Internalisation logic matches buy and sell orders from separate flow cohorts against each other instead of routing both to the exchange. The benefit is that neither order crosses the spread on exchange. The internalised trades contribute to your P&L as spread capture while reducing market impact for both counterparties. The constraint is that internalisation requires sufficient bilateral flow to match, which is a function of scale.
Hedging logic converts net directional exposure accumulated through market making or internalisation into a delta-neutral position via index futures or ETFs. The hedge should be updated whenever net delta exceeds a threshold, not on a fixed schedule, because fixed-schedule hedging introduces predictable patterns that sophisticated counterparties can exploit.
The value extraction layer runs alongside the trading strategy layer. It does not generate its own signals. It analyses the fills, identifies patterns in the flow, and feeds that analysis back into the signal and regime layers.
Common operations
Running a backtest:
# Via API
curl -X POST http://localhost:8000/backtest \
-H "Authorization: Bearer $TOKEN" \
-d '{"strategy": "stat_arb", "start": "2022-01-01", "end": "2024-12-31"}'
# Check results
curl http://localhost:8000/backtest/{id} -H "Authorization: Bearer $TOKEN"
Starting the local stack:
docker-compose up -d timescaledb redis kafka
python orchestrator/main.py --env=dev
Running the test suite:
pytest tests/ -v --tb=short
# PIT correctness suite specifically
pytest tests/test_pit.py -v
# Guardian boundary tests
pytest tests/test_guardian.py -v
Triggering the nightly pipeline locally:
python data/ingestor.py --date=today
jupyter nbconvert --to notebook --execute analytics/us-shariah-screener.ipynb
Emergency halt:
# Cancel all pending orders
curl -X DELETE http://localhost:8000/orders/all -H "Authorization: Bearer $TOKEN"
# Check risk state
curl http://localhost:8000/risk/state -H "Authorization: Bearer $TOKEN"
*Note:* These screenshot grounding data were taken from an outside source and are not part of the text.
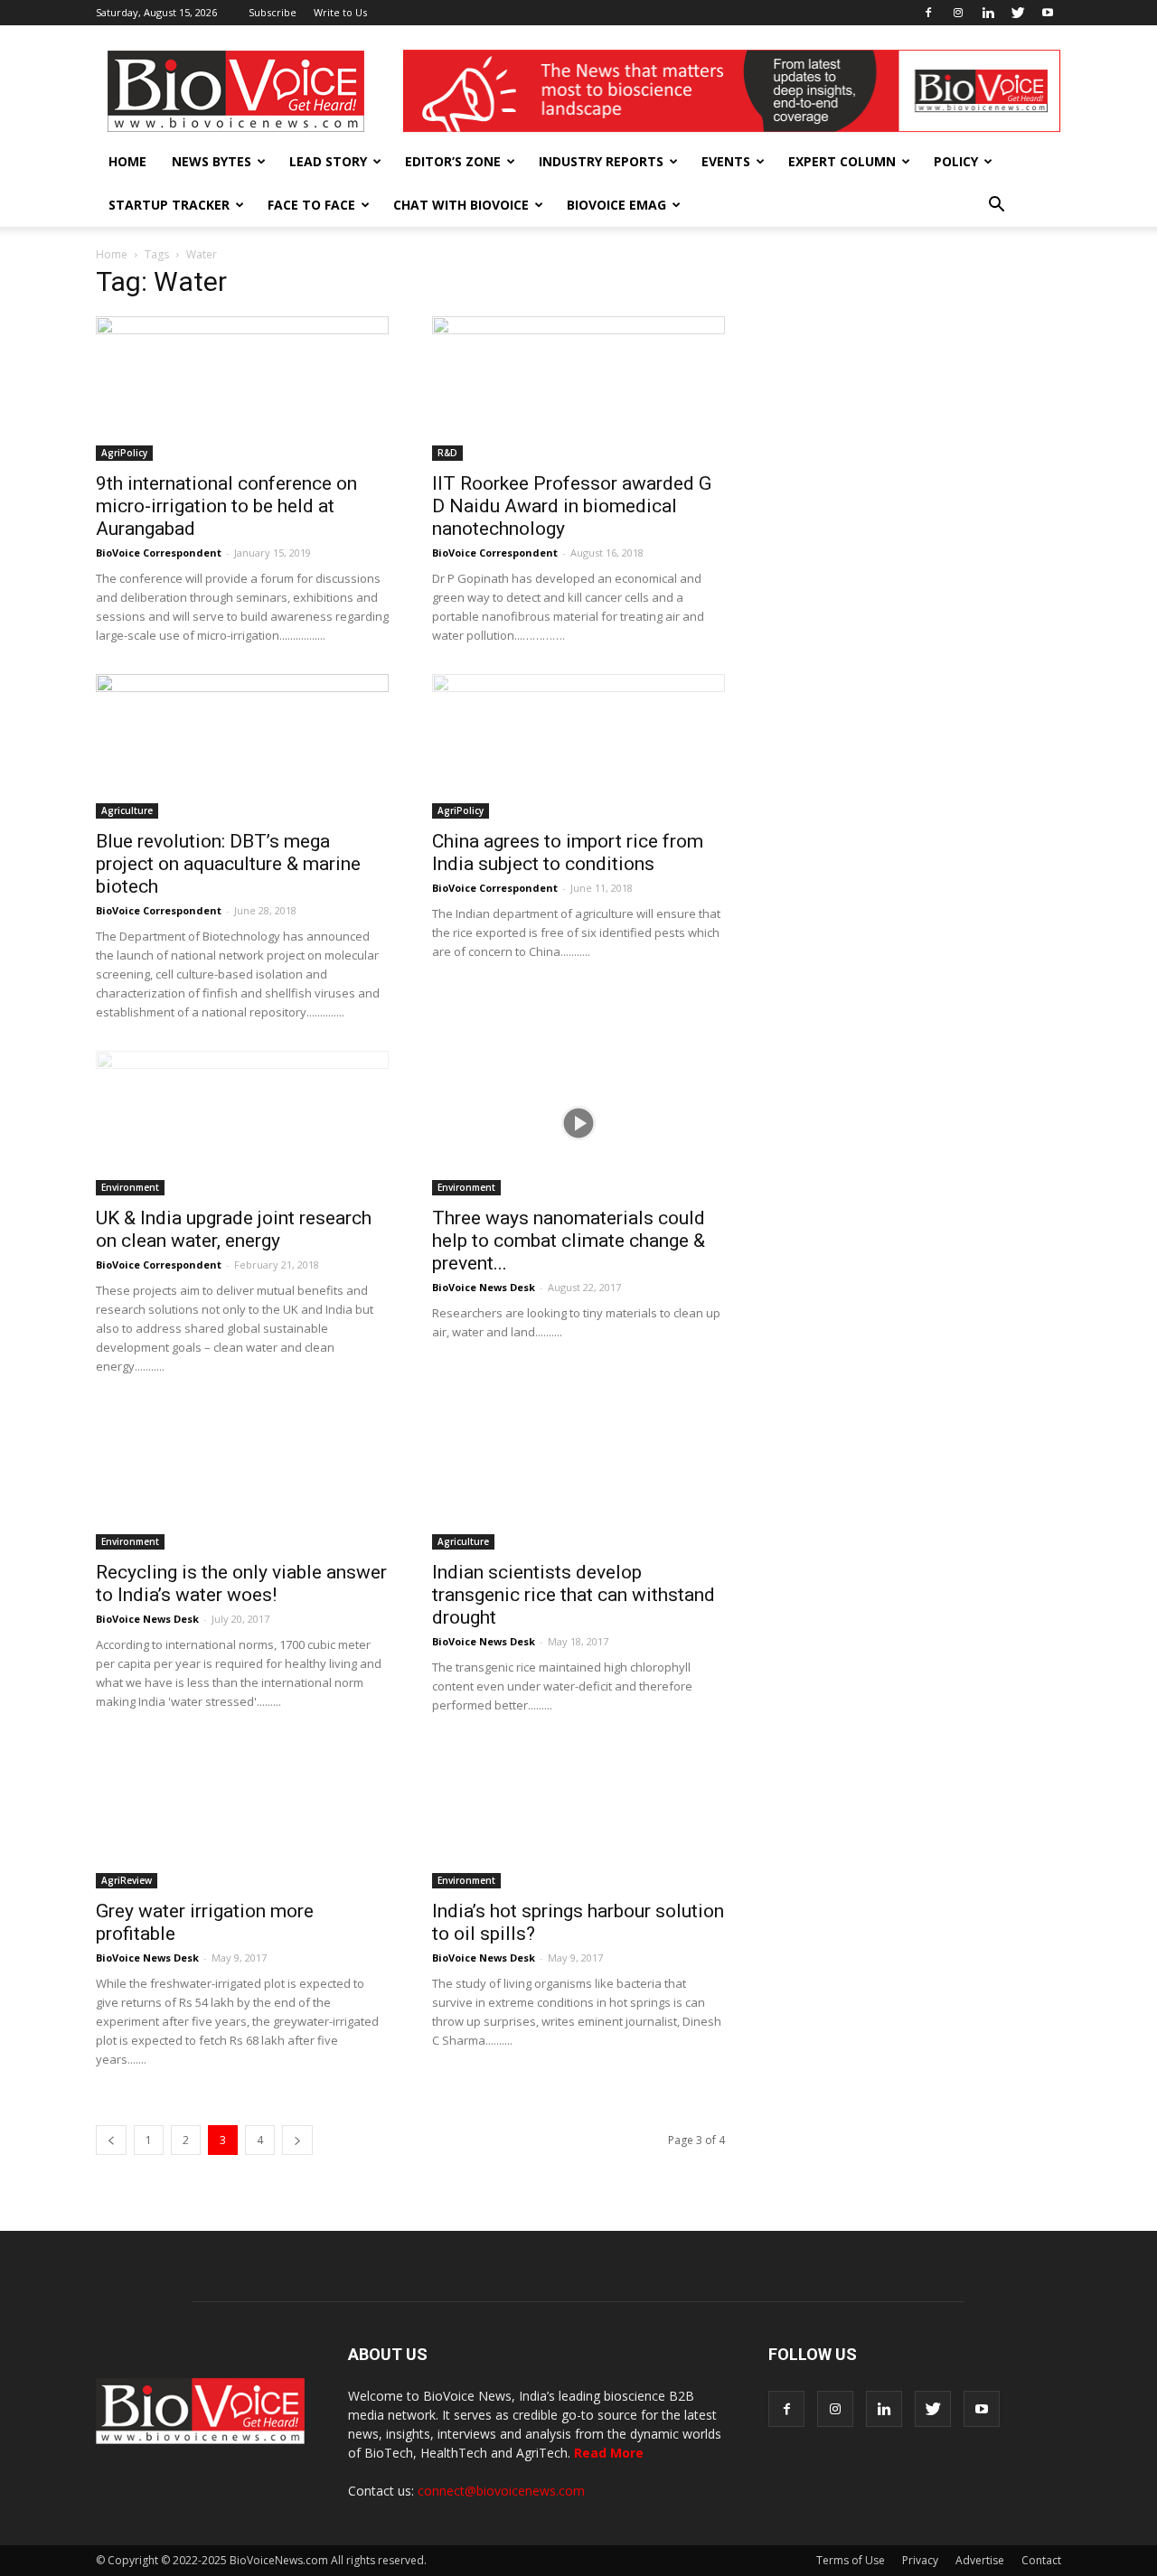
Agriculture (127, 810)
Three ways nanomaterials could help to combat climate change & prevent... (568, 1240)
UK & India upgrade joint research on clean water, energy (234, 1229)
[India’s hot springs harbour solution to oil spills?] (578, 1816)
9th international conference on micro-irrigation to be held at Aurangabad (226, 506)
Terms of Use (850, 2560)
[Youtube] (1047, 12)
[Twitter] (1017, 12)
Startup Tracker (169, 204)
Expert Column (842, 161)
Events (725, 161)
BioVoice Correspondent (158, 552)
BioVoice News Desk (483, 1287)
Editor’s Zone (453, 161)
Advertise (979, 2560)
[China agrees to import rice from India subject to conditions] (578, 746)
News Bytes (211, 161)
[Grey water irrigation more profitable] (242, 1816)
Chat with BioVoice (461, 204)
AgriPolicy (124, 452)
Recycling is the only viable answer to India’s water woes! (241, 1583)
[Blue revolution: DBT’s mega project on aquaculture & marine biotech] (242, 746)
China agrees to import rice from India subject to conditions (567, 852)
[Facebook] (928, 12)
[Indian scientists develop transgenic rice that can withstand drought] (578, 1477)
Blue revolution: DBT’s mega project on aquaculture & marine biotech (228, 863)
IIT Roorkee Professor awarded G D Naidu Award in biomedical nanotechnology (571, 506)
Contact (1041, 2560)
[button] (996, 205)
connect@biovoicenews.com (501, 2490)
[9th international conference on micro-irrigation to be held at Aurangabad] (242, 388)
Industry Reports (601, 161)
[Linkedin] (988, 12)
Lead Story (328, 161)
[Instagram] (958, 12)
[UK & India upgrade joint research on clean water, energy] (242, 1123)
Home (127, 161)
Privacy (920, 2560)
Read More (609, 2452)
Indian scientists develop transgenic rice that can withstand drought (573, 1594)
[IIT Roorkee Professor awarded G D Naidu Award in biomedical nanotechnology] (578, 388)
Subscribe (272, 12)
After any emergency halt, do a post-mortem before restarting. Replay the last hour of ticks and fills through the backtest engine and compare the signal values against what the live system produced. If they diverge, find the divergence before the next session begins.
References and further reading
The Avellaneda-Stoikov market making model is the standard starting point for any inventory-aware quoting strategy: Avellaneda, M. and Stoikov, S. (2008), "High-frequency trading in a limit order book", Quantitative Finance, 8(3), 217-224.
For the theoretical foundations of cointegration testing in pairs trading: Engle, R. and Granger, C. (1987), "Co-integration and error correction: representation, estimation, and testing", Econometrica, 55(2), 251-276.
The VPIN metric for order flow toxicity is from: Easley, D., Lopez de Prado, M. and O'Hara, M. (2012), "Flow toxicity and liquidity in a high-frequency world", Review of Financial Studies, 25(5), 1457-1493.
For a practitioner treatment of implementation shortfall and execution quality measurement: Almgren, R. and Chriss, N. (2001), "Optimal execution of portfolio transactions", Journal of Risk, 3(2), 5-39.
On the architecture principles behind Quant 2.0 stacks and the cost of training-serving skew in production systems: the broader ML engineering literature, particularly work on feature stores (Feast, Tecton) and the MLOps practices now standard at systematic funds including Man Group and Two Sigma, whose public talks and research notes are the most candid primary sources available on what production quant infrastructure actually looks like.